Hutchinson TP. Accid. Anal. Prev. 1986; 18(2): 157-167.

Copyright

(Copyright © 1986, Elsevier Publishing)

DOI

unavailable

PMID

3741575

Abstract

First, the statistical analysis of injury severity is introduced by considering the following topics: Interpretation of the recorded grades of injury severity (e.g. fatal, serious, slight, none) as divisions of a continuous scale. The possible presence of errors in recording injury severity. How this is used in the statistical analysis of injury severity data, including discussion of computing methods. Secondly, attention is turned to data in which the severities of injury to two people in the same crash is given. British accident data for 1969-72 has been processed to give a cross-tabulation of the severity of injury to the driver and to the front seat passenger in four types of single-vehicle accidents (overturning and nonoverturning, each in rural and in urban areas).

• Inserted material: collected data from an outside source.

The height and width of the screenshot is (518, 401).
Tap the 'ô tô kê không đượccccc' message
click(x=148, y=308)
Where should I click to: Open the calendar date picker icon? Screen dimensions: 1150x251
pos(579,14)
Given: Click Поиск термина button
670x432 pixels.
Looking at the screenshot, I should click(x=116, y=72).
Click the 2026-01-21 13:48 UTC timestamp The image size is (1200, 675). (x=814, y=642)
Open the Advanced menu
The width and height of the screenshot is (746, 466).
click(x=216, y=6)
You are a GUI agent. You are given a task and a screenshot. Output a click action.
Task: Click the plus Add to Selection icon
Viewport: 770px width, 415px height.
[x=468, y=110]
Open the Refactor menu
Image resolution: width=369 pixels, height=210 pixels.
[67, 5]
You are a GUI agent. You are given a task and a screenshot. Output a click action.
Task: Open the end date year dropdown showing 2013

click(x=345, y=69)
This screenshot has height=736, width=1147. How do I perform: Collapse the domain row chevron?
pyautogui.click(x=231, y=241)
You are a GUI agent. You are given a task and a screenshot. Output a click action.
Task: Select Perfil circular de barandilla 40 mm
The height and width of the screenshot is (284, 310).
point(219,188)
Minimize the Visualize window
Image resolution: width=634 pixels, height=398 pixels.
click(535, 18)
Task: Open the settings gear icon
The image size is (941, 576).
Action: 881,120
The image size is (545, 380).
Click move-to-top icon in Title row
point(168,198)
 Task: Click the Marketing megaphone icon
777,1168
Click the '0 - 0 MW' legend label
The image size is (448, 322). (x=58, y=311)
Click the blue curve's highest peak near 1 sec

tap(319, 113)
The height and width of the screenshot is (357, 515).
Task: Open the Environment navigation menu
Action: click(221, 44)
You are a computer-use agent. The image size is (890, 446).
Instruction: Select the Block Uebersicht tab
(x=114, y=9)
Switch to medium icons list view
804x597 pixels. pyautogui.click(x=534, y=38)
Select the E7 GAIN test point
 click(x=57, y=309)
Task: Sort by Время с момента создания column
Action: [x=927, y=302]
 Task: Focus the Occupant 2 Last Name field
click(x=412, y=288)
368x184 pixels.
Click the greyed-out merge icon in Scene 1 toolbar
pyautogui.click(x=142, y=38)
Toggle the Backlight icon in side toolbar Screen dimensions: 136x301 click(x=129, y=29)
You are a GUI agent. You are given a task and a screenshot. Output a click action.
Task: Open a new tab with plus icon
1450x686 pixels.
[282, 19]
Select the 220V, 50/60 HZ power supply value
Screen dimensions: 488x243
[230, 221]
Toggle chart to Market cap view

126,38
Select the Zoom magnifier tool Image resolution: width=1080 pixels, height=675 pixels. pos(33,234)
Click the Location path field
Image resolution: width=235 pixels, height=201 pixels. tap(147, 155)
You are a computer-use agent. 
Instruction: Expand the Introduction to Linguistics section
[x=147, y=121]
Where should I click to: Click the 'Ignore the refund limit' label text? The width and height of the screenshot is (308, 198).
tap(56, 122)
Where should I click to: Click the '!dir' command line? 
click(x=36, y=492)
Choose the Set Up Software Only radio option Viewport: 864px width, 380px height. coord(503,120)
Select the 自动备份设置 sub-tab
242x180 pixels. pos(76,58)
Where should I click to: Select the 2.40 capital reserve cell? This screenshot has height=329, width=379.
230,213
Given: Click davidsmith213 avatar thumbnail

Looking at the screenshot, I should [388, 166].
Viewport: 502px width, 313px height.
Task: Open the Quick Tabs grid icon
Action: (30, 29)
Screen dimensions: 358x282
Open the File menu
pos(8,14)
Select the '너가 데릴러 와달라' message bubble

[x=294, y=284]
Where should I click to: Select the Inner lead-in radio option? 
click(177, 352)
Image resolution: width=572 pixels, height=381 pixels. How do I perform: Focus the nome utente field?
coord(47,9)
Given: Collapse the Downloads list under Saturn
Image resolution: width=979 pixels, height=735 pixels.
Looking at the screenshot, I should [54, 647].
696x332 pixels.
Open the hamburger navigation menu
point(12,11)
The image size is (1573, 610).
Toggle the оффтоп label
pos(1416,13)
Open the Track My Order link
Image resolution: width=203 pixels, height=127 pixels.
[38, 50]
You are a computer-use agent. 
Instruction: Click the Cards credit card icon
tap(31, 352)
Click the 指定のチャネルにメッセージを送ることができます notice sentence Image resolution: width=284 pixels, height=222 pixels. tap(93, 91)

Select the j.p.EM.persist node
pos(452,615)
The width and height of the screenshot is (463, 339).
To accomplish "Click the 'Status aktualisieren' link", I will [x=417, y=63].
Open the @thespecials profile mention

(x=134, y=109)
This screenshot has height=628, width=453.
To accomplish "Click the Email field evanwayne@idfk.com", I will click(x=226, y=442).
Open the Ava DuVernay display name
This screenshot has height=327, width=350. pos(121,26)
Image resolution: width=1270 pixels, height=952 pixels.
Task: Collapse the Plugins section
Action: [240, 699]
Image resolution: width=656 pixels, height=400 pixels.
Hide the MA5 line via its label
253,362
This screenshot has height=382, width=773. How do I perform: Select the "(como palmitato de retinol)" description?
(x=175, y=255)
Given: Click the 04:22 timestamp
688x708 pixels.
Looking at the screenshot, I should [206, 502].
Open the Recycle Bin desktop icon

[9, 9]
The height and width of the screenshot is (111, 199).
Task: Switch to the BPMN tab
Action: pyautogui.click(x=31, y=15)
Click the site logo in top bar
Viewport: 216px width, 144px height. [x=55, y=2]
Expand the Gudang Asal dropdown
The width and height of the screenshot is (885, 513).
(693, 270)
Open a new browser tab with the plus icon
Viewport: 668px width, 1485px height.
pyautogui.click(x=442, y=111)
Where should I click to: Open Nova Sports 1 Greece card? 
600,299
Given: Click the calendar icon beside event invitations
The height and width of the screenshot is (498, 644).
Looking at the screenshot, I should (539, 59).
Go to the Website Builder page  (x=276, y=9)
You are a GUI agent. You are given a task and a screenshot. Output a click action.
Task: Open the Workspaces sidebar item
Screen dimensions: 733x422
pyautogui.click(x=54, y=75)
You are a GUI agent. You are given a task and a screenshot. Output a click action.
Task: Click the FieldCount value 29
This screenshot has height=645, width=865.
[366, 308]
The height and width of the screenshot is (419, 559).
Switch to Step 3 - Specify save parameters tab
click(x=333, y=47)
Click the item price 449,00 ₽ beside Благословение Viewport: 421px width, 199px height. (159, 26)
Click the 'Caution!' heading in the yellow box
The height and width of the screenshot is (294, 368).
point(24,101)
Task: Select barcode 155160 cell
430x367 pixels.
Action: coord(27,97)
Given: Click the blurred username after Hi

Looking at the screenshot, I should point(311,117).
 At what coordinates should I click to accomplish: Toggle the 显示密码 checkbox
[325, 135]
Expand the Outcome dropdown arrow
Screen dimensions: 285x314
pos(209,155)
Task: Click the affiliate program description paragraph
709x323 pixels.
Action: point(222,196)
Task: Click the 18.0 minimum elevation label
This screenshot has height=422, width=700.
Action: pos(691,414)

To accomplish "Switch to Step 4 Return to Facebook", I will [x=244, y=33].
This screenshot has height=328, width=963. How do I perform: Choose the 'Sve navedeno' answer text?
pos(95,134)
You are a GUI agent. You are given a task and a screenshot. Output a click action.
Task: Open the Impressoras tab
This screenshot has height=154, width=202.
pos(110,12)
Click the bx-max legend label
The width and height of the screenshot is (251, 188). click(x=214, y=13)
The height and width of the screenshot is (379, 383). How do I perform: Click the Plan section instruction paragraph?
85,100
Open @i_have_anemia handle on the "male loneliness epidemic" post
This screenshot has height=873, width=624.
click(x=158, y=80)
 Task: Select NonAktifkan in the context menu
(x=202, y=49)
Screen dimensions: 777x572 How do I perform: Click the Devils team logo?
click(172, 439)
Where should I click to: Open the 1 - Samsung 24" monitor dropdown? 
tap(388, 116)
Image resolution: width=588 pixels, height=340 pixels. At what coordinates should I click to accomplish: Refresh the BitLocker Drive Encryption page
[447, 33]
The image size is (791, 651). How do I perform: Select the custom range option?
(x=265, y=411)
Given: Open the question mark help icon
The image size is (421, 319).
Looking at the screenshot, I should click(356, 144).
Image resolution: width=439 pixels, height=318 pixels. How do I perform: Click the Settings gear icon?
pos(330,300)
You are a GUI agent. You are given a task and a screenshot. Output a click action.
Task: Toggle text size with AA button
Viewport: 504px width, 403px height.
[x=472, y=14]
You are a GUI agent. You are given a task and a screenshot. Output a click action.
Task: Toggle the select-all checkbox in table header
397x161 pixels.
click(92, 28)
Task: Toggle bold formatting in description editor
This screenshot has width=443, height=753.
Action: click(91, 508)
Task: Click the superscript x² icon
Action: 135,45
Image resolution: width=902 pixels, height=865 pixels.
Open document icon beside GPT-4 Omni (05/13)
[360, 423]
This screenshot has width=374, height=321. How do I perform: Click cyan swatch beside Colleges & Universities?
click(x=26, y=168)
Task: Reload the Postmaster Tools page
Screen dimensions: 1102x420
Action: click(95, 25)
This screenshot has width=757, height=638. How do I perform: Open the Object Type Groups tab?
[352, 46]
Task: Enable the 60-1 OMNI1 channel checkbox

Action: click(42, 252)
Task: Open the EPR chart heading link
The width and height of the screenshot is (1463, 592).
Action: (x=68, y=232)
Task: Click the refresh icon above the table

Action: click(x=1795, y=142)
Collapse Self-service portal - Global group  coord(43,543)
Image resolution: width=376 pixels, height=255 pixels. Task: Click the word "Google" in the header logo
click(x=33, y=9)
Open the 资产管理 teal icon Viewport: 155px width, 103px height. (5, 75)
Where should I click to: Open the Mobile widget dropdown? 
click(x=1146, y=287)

Three complications with this data are that the number of non-injury accidents is unknown, that the cases where a passenger was present but uninjured could not be distinguished from those where there was no passenger, and that there is inconsistency in the positioning of the thresholds separating serious from slight injury, and slight from no injury. A positive correlation between the severities of injury to the two occupants is evident in the data. This is interpreted as being largely due to the speed of the crash, and a model is developed in which the two severities jointly have a bivariate normal distribution.